At CRDN our focus is on raising awareness and building networks to address the unmet needs of those affected by rare disease and the professionals that work with them.  So how do organisations like ours maintain momentum during this extended period of lockdown?  

We create original and inspiring events, we collaborate with other engagement teams to drive rare disease onto mainstream  agendas to reach wider audiences, we attend and exhibit at others’ events and help promote these. The world of rare is used to operating in challenging circumstances but none more so than right now.

In recent days we have all found ourselves in the midst of a global pandemic with COVID-19,  a virus to which we have no immunity, having an unprecedented impact on health systems, businesses and on the way we live our lives, both locally and on a  global scale.

In order to slow the infection transmission rate and avoid overwhelming our health services, we are experiencing a seismic shift in our ability to travel freely with many parts of the world  imposing restrictions and bans.  As a direct result we are seeing large numbers of events being postponed and cancelled.  The impact on the rare disease community’s opportunities for sharing research and breakthroughs in drug development, for patients and their advocates to have a voice and for networking and collaborations to be made, cannot be underestimated.

Day-by-day we are being given new directives by the UK government, bracing ourselves for the next set of restrictions, trying to pre-empt and plan to best protect our delegates, employees and society as a whole. Factor in that we work within the rare disease community, a group that is classed as a high-risk and particularly vulnerable to the coronavirus, this is a hugely important time for us to review how we can continue to raise awareness and build networks whilst social distancing and self-isolation is being advocated and implemented to protect us.

IS THIS CRISIS THE CATALYST WE NEED TO DELIVER TRULY ACCESSIBLE EVENTS?

The rare disease community can find travel problematic at the best of times:  the expense incurred; the time it takes up;  difficulties with managing a condition and medication when travelling; issues with mobility and accessibility.  In a fair and accessible world we would be offering everyone an equally do-able pathway to take part in our event, whether in person on virtually.

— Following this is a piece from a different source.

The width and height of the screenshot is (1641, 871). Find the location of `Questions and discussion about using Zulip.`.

Could this current crisis be the catalyst we needed to make events better for all and to reach a far wider audience than is physically able to attend?  Rather than traditional face-to-face conferences and classrooms for learning, will we hold more events via social media channels, live stream conferences and give those attending from home or work the technology to engage meaningfully?  Will MOOCs (Massive Open Online Courses) become even more popular  and online learning platforms replace the classroom?

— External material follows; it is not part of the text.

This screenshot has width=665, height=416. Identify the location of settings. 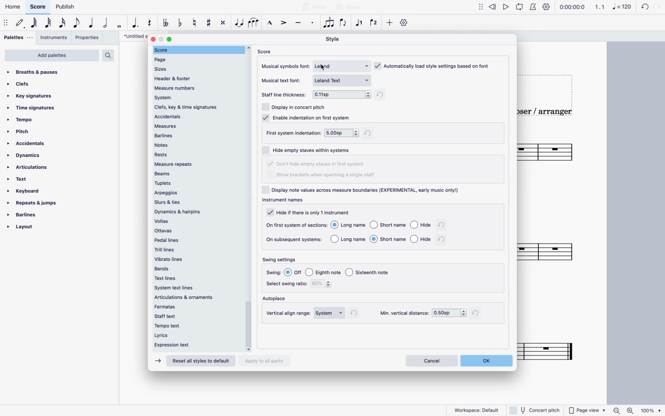
(405, 24).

At our last two summits we have made some inroads into engaging an audience outside of the lecture theatre by allowing people to attend via Glisser technology and take part in the Q+A. We even tried out No Isolation’s AV1 avatar allowing a parent advocate to attend from Scotland through a robot perched on stage. It all went swimmingly well until the robot began to heckle the speaker! There is certian appetite for change and this feels to us like an opportunity to do better for our patients and to be more flexible in our offerings.

virtual conferences the future?

In recent years there has been an increasing presence of virtual events and the COVID-19 health crisis has spurred a number of organisations to adapt and move their conference online rather than cancel.  Two brilliant examples are the EyeforPharma 3 day event which was due to take place in Barcelona last week and Eurordis’s ECRD event taking place mid May (check out our events calendar for registration details).  As rare disease teams are contemplating next steps, will they grasp this opportunity to look to the future and decide to move more events online to improve accessibility and reduce their financial risk?

Other such as Eden Lord, Founder of My City Med and parent of a child with a rare condition, is already ahead of the crowd.  My City Med is an online health and medical site but they also run a growing and successful online event, Rare Fair, a truly inclusive event for the rare disease community which is entirely virtual and draws in rare patients, caregivers, advocates, non-profits, healthcare professionals, researchers and other stakeholders from around th world.  Eden also facilitates other non-profits to host their own virtual conferences through My City Med Events and we’ll be taking  a demo of the platform so as to be as prepared to take our own flagship event, RAREfest20, online on Nov 27 and 28th if needed.